* What to work on
A - Answer these questions from the passage on A3 genes, one line each and marked the same way:
(i) What Z-domain architecture did the classification give for both A3D and A3F?
(ii) Which Z-domain types make up A3G?
(iii) Which genes does the C-terminal domain of A3B cluster with?
B - According to the passage on A3 genes, which double-domain A3 genes does the human genome encode? List all of them.
C - Extend the passage on A3 genes, starting right after its last sentence.

* Passage to read
# # # # # # #

The human genome encodes four double-domain A3 genes: A3B, A3D, A3F, and A3G (4, 20). According to the cluster defined above, we next investigated the Z-domain architectures of primate double-domain A3s in depth (Fig. 1E). A3D and A3F commonly possess a A3Z2-A3Z2 architecture (4, 20). In our classification, the architectures of both A3D and A3F were A3Z2b-A3Z2a (Fig. 1E), suggesting that these two genes arose via tandem gene duplication of an ancestral A3Z2b-A3Z2a gene.

Similar to A3D and A3F, A3B and A3G are double-domain type A3 genes, and these two genes have an A3Z2-A3Z1 architecture. However, our classification showed that these are composed of the different types of Z domains: A3Z2b-A3Z1a for A3B and A3Z2c-A3Z1b for A3G (Fig. 1E). These observations suggest that A3B and A3G were generated independently. In particular, the C-terminal domain (CTD) of A3B clusters together with A3As (A3Z1a), whereas its N-terminal domain (NTD) clusters with the NTDs of A3Ds and A3Fs (A3Z2b). In the case of A3G, both its NTD (A3Z2c) and its CTD (A3Z1b) formed unique clusters (Fig. 1E). Consistent with a previous report (32), these results suggest that A3B arose via fusion of an A3D/F-NTD-like Z domain (A3Z2b here) and an A3A-like Z domain (A3Z1a here).

# # # # # # #

* Listed records
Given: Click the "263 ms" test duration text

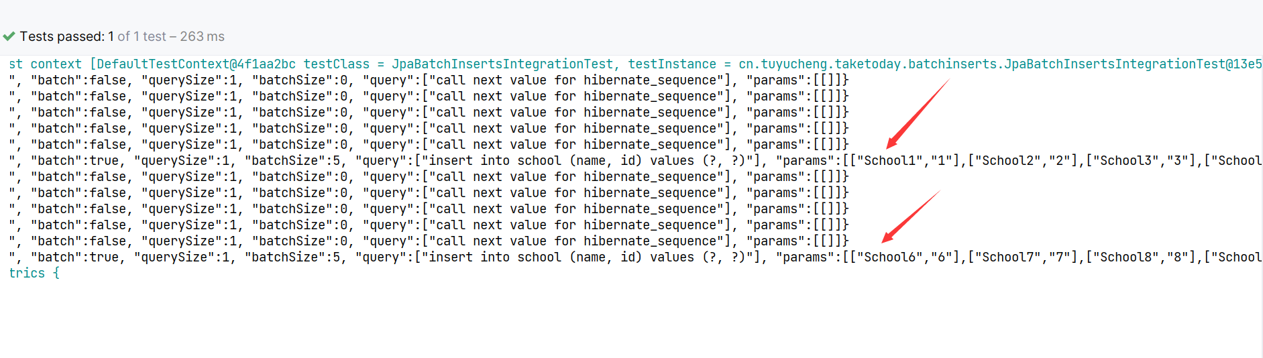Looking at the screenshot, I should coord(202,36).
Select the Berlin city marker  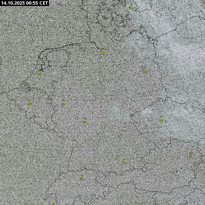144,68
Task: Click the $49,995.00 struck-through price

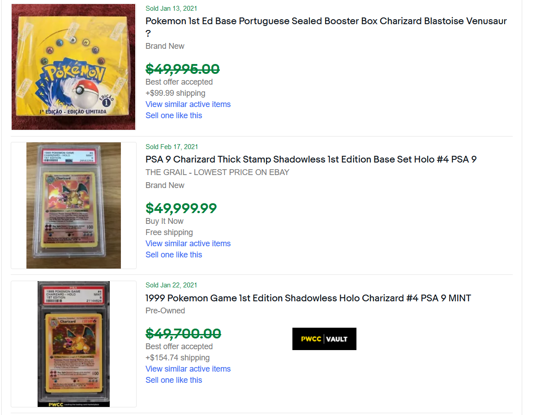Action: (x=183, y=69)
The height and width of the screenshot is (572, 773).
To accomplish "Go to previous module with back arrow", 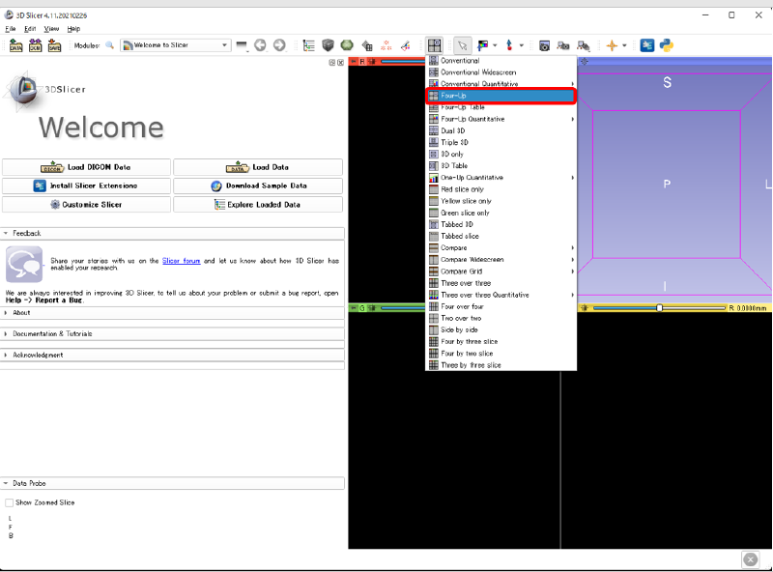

# # # # # # #

* Answers for the exercise
A -
(i) A3Z2b-A3Z2a
(ii) A3Z2c-A3Z1b
(iii) A3As (A3Z1a)

B - A3B, A3D, A3F, A3G

C -
To estimate the age of the formation of the respective types of double-domain A3 genes, we next examined the prevalence of these A3 genes among primates (Fig. 3). A3G-like (A3Z2c-A3Z1b) genes are present in Hominoidea, OWMs, and NWMs but absent in Prosimians (Fig. 3A and C). Consistent with our previous findings (19), these observations suggest that the A3G-like (A3Z2c-A3Z1b) gene was formed in the common ancestor of Simiiformes. On the other hand, A3B-like (A3Z2b-A3Z1a) genes are present only in Catarrhini (i.e., Hominoidea and OWMs) (Fig. 3A and C), suggesting that the A3B-like (A3Z2b-A3Z1a) gene was formed in the common ancestor of Catarrhini. Although A3D and A3F are present only in Catarrhini, a single copy of the gene encoding the same Z-domain architecture (A3Z2b-A3Z2a) is present in NWMs (Fig. 3B and C). This NWM-specific A3Z2b-A3Z2a gene is encoded in the A3 gene cluster, which is present between CBX6 and CBX7 (4), supporting that this gene is an authentic member of the A3 gene family (Fig. 4A). These results suggest that the A3D/F-like gene (A3Z2b-A3Z2a) formed in the common ancestor of Simiiformes and subsequently was duplicated in the common ancestor of Catarrhini, resulting in the formation of A3D and A3F genes.

FIG 3.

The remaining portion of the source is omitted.